Created attachment 1766 [details] ignore SIGHUP across sshd re-exec window In Ubuntu bug #497781, "PierreF" reported that it's sometimes possible to end up with no sshd running if you send it two SIGHUP signals in quick succession, which can sometimes happen due to configuration of networking scripts. Although I haven't been able to reproduce this myself so far, I think this is because SIGHUP is reset to the default action by execve(), and sshd's handler isn't reinstalled until shortly after the exec, so there's a window when it's simply set to the default action of terminating the process. If this hypothesis is correct, which I think is likely, then the attached patch should fix it by ignoring SIGHUP across the exec window.
Seems like a reasonable hypothesis, but I don't see the patch making any difference. The execv will result in an entirely new process address space (including address layout randomization on platforms that have it) and the disposition of the old process' signal handlers will be irrelevant. You'd still have a window until the signal handler is reinstalled where the default action of SIGHUP would kill sshd. You could minimize this window by moving the "signal(SIGCHLD, main_sigchld_handler)" to the start of main(). This wouldn't eliminate the window but it would shrink it a lot (particularly because the generation of the protocol 1 ephemeral server key would no longer be in the window).
That isn't how execve() works, though. Signal dispositions are inherited, not reset by the action of loading the new process image. Lots of things wouldn't work if things were the way you posit - for example, nohup(1) would be entirely non-functional. Here's a transcript of a test demonstrating that ignoring SIGHUP before execve() is effective. Does this convince you? $ cat t.c #include <stdlib.h> #include <stdio.h> #include <unistd.h> #include <signal.h> typedef void (*sighandler_t)(int); extern char **environ; int main(int argc, char **argv) { if (getenv("SECOND_TIME")) { sighandler_t prev = signal(SIGHUP, SIG_DFL); if (prev == SIG_IGN) { printf("SIGHUP was SIG_IGN\n"); } else { printf("SIGHUP was not SIG_IGN\n"); } exit(0); } else { setenv("SECOND_TIME", "1", 1); if (getenv("IGNORE_SIGHUP")) signal(SIGHUP, SIG_IGN); execve(argv[0], argv, environ); } } $ make t cc t.c -o t $ ./t SIGHUP was not SIG_IGN $ IGNORE_SIGHUP=1 ./t SIGHUP was SIG_IGN
BTW, I agree that ASLR makes a difference when the signal handler is a function, but in this case that is not so. SIG_IGN is (typically; certainly on Linux, I imagine on other Unixes too) just a constant and not affected by ASLR.
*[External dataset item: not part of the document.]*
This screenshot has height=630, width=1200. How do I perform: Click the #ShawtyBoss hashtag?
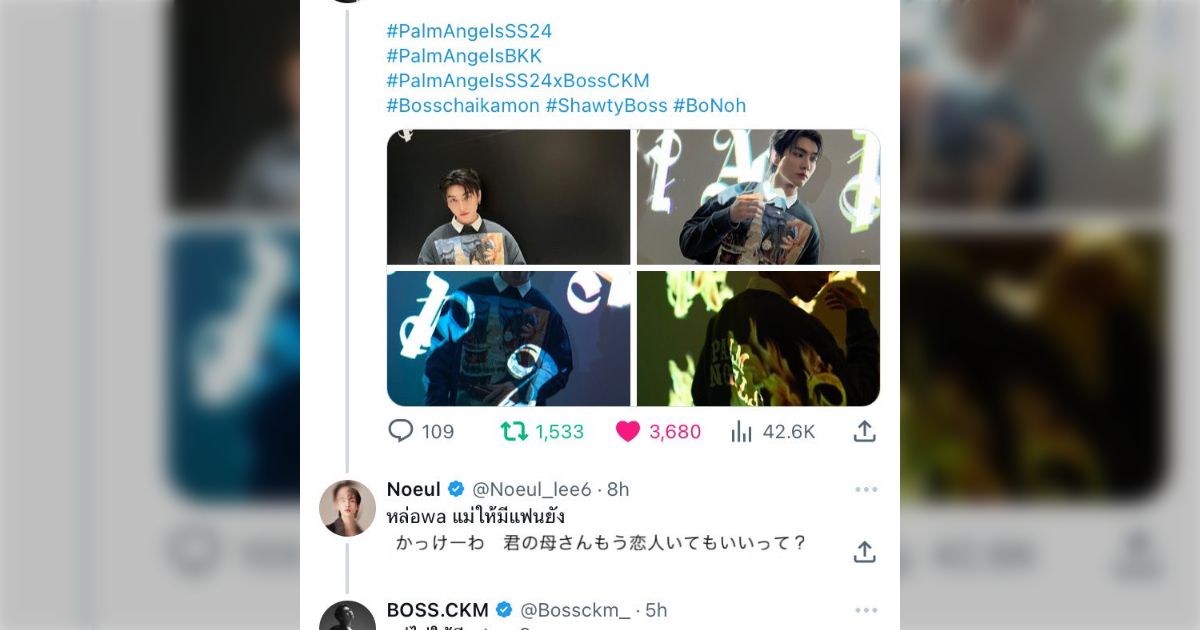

I notice that the original reporter of https://bugs.launchpad.net/ubuntu/+source/openssh/+bug/497781 confirmed in a comment on that bug that my patch appears to fix the problem for him.
Fair enough, I've never actually thought about how nohup works :-) Adding to the list for 5.4.
Patch applied, thanks. It will be in the 5.4 release.
With the release of 5.4p1, this bug is now considered closed.